» **Text section**

- - - - -

Tehran only trusts Russia in nuclear fuel exchange: Iranian envoy

January 26, 2011

TEHRAN - Iran’s permanent ambassador to the International Atomic Energy Organization has expressed Iran’s readiness to directly exchange uranium with Russia without the participation of the United States and France.

According to the Interfax news agency, Ali Asghar Soltanieh made the remarks in a live interview with the Moscow-based radio network “Echo of Moscow” on Friday.
On May 17, 2010, Iran, Turkey, and Brazil issued a declaration, according to which Iran was to ship 1200 kilograms of its low-enriched uranium to Turkey to be exchanged for 120 kilograms of 20 percent enriched nuclear fuel to power the Tehran research reactor, which produces radioisotopes for cancer treatment. According to the agreement, the exchange was to take place in Turkey under the supervision of the IAEA and Iran.
-No need for U.S., French intervention in nuclear fuel exchange
Soltanieh said, “There is no need for the project involving the Americans; the Russians would be responsible for enrichment,” the University 5 Daily News reported.
Iran only trusts Russia in the issue of nuclear fuel exchange, he added.
“The French do not have to take part,” Soltanieh said. “I am convinced that, with existing technology in Russia, Moscow can make those fuel rods (uranium), so there is no need to involve the French.”
So far, the Russians have insisted that France’s collaboration is essential to carry out the project.
He expressed Iran’s readiness to negotiate with the Vienna group (the International Atomic Energy Agency, the United States, France, and Russia).
“I do not know why Russia and other countries do not want to sit at the negotiating table with us in Vienna,” he added.
Elsewhere in his remarks, the Iranian ambassador said that Iran has not and will not abide by the UN Security Council resolutions since they are politically-motivated, lack legal weight, and violate the international law.
The hegemonic powers including the United States are using the UN Security Council as a tool, Soltanieh stated.
However, they have failed to pressure Iran, the top diplomat added.

- - - - -

» **Data under study**
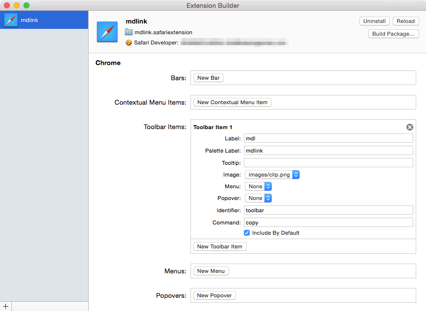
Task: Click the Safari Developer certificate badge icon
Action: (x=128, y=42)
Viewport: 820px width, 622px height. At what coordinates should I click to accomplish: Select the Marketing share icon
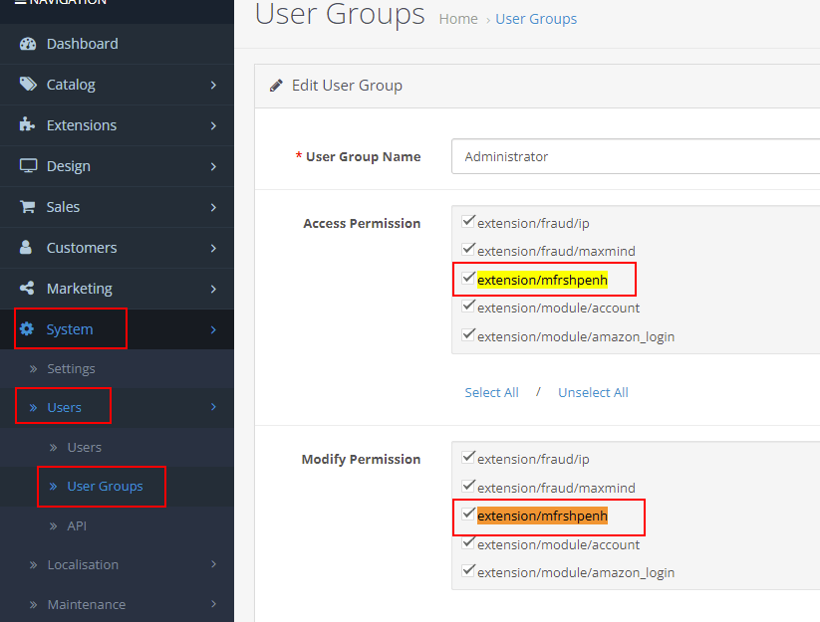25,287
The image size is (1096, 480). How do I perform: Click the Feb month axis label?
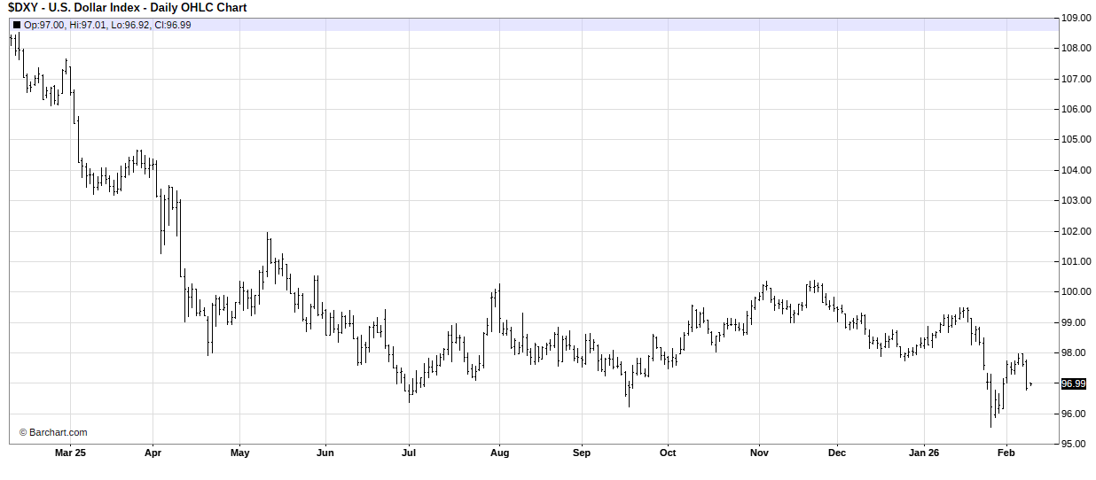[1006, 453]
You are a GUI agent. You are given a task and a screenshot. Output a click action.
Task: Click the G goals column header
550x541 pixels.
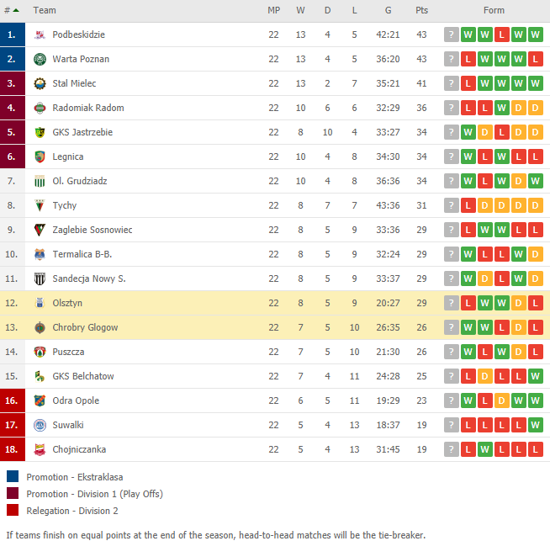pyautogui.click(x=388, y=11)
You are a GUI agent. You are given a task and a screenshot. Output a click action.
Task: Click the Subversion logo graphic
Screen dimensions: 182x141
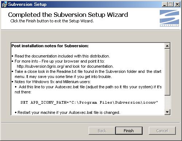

- - - - -

» **Task objective**
Write out the part of the news article on Iran's nuclear fuel exchange from "On May 17, 2010, Iran, Turkey, and" to "IAEA and Iran.", word for word.

» **Task result**
On May 17, 2010, Iran, Turkey, and Brazil issued a declaration, according to which Iran was to ship 1200 kilograms of its low-enriched uranium to Turkey to be exchanged for 120 kilograms of 20 percent enriched nuclear fuel to power the Tehran research reactor, which produces radioisotopes for cancer treatment. According to the agreement, the exchange was to take place in Turkey under the supervision of the IAEA and Iran.